[[ PROVIDED RECORDS open ]]
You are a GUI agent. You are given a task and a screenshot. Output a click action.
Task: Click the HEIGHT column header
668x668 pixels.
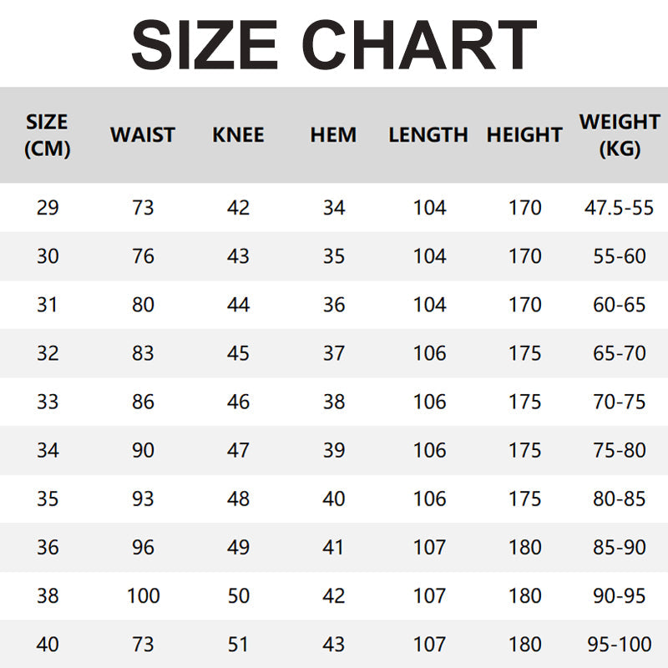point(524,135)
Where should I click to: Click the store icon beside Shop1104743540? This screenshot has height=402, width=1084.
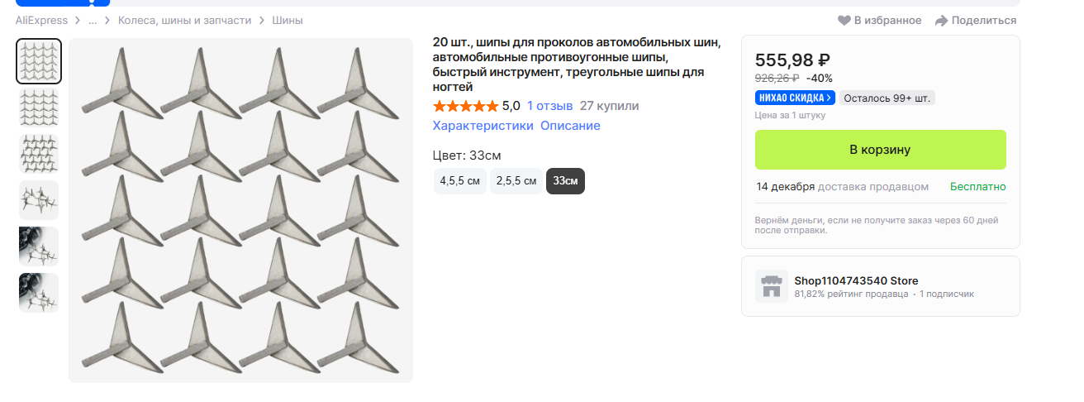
[[ PROVIDED RECORDS closed ]]
[[ PROVIDED RECORDS open ]]
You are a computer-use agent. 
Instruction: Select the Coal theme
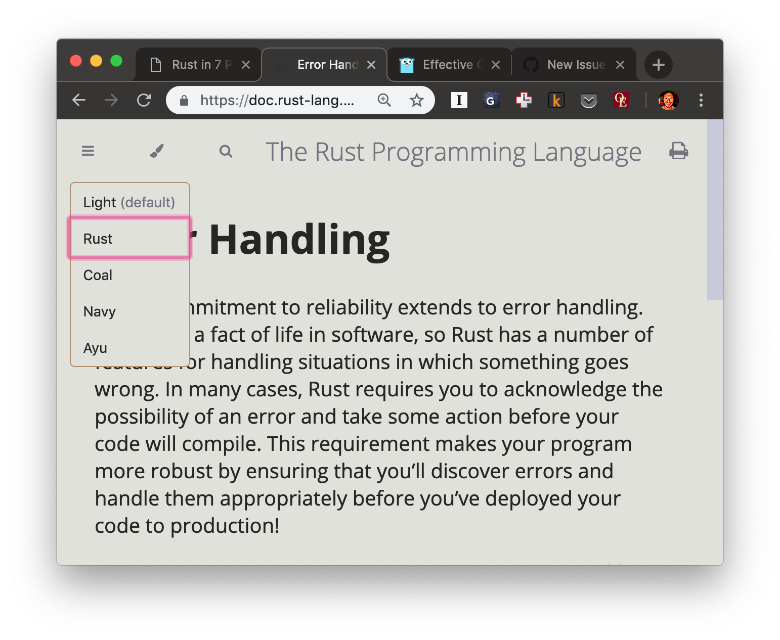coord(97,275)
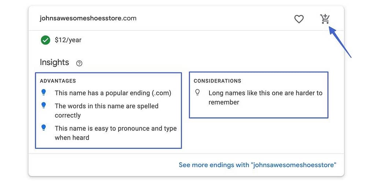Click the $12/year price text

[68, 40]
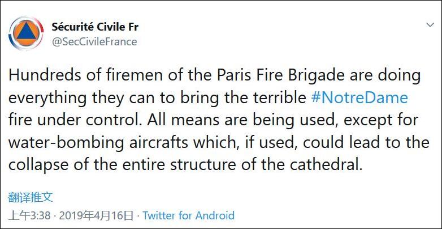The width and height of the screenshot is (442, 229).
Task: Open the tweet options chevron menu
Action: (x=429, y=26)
[[ PROVIDED RECORDS closed ]]
» TASK OBJECTIVE
Scan the records for the word "agent". Copy each line where it turns up.

» FINISHED TASK
You are a GUI agent. You are given a task and a screenshot. Output a click action.
You are a computer-use agent. 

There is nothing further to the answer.